Should be all fixed, but I can't actually check since I don't get them. BTW the filetypes one was useful, but most build ones were just annoying thankfully.
The most important flag is -Wall, this should be used generally I think. I personally use some more flags like (set before running ./configure resp. ./waf configure): export CFLAGS="-Wall -O0 -g -pipe -march=athlon64 \ -DGEANY_DEBUG \ -D_FORTIFY_SOURCE=2 \ -Waggregate-return \ -Wdeclaration-after-statement \ -Wdisabled-optimization \ -Wfloat-equal \ -Wformat-nonliteral \ -Wformat-security \ -Wformat=2 \ -Winit-self \ -Winline \ -Wmissing-field-initializers \ -Wmissing-include-dirs \ -Wmissing-noreturn \ -Wpointer-arith \ -Wshadow \ -Wsign-compare \ -fno-common \ -funit-at-a-time \ "
But this is enables rather much stuff. Anyway, the latest SVN builds pretty fine with these fine, good job.
Oh, OK environment variable!!
couple of (maybe helpful, maybe not) comments
I think Wformat=2 includes Wformat-security and Wformat-nonliteral I don't think Winit-self will work without -Wuninitialized and -O1 Winline seems wasted since no Geany currently inlines and anyway its not really useful even if you use inlines, if the compiler won't inline something, it won't, so whats the point of a warning? (C++ user speaking) funit-at-a-time isn't much use at low optimisation levels & is automatically on at high levels anyway.
Probably all true but on the other hand, it just don't hurt :).

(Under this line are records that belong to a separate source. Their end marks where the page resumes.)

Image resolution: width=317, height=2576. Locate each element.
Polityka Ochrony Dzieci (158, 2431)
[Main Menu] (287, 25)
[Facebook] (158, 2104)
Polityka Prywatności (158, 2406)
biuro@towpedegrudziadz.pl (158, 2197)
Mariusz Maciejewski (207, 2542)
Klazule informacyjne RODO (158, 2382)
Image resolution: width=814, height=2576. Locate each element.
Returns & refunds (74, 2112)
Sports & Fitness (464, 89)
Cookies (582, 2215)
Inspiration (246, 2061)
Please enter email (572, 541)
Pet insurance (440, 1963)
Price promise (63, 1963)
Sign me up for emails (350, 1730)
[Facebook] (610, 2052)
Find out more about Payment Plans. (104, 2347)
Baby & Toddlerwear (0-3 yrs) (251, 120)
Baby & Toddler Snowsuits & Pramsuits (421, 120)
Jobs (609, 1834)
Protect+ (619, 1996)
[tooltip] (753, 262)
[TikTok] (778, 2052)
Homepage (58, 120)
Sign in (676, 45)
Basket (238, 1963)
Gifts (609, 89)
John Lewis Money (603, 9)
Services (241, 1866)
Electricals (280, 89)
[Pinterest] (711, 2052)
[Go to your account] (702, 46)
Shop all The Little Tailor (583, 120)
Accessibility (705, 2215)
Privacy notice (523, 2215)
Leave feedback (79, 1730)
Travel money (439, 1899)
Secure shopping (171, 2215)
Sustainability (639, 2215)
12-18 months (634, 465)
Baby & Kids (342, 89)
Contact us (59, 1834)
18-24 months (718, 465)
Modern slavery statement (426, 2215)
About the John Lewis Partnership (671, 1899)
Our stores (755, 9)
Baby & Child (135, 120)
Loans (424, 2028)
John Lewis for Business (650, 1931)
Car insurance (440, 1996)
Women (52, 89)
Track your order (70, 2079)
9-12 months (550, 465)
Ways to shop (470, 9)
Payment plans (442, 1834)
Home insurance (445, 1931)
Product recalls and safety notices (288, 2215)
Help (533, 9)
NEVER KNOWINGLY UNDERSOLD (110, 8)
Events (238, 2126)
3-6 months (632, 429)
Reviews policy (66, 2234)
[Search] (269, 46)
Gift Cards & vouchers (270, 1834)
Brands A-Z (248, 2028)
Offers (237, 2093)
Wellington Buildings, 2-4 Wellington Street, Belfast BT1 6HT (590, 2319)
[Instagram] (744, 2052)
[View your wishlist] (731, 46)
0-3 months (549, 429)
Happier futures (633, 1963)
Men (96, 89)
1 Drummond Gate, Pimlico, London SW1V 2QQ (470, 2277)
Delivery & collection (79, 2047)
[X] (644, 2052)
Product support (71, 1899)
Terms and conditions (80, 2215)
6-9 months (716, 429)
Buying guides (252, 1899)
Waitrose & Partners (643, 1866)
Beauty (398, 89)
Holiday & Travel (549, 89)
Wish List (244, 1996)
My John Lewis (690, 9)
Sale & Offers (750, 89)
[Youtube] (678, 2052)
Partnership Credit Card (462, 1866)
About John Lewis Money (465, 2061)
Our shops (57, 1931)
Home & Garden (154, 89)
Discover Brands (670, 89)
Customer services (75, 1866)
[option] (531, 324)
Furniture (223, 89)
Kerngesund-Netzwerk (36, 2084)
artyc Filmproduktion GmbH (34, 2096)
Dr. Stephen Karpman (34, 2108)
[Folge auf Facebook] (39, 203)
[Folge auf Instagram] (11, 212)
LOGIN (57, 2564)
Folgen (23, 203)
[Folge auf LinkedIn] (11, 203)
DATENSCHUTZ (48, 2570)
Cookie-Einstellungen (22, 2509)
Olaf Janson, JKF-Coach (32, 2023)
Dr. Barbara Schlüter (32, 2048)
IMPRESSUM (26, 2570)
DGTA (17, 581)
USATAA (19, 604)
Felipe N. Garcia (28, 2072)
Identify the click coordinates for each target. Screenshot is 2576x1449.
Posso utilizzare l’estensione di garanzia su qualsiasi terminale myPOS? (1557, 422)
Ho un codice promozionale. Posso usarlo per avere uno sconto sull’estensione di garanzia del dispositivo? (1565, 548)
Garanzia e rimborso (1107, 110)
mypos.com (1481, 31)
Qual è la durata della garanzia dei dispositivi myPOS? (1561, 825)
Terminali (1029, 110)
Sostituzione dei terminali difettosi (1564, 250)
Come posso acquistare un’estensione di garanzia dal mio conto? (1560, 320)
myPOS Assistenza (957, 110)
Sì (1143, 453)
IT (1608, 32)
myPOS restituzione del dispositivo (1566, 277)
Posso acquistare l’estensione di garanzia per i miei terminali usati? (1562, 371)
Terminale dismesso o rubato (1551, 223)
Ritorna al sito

I didn't say you should use them, just that I use them.
probably worth Wstrict-prototypes
This causes lots of warnings in the GTK headers, kinda unfortunate.
Yes, as I said I don't have a better idea so far and so I'm not in the position to criticise the dialog too much :). Maybe we find a solution, if needed at all, later. And since the dialog UI exists for now, it's more important to get everything behind working. Changing the GUI can be done easily afterwards.
Yes, I am about to say that this branch is feature complete and any problems that come up now are bugs or put in the TODO list
Cool, so we can slowly start talking about merging the branch back to trunk (slowly). I think it's best to test this code and to find and fix obvious bugs and problems. And then get it into trunk for a wider audience.
I'm wondering if it is worth to make another release before merging the branch or to do it before. Doing a releasing before merging would make the release more stable probably and gives us more time to test the new code. OTOH merging the branch soon and delaying a possible new release a bit is maybe better for the users because they don't need to wait for another release cycle to see the new and fancy build system code :).
Any opinions? I tend to merge it and then make a release.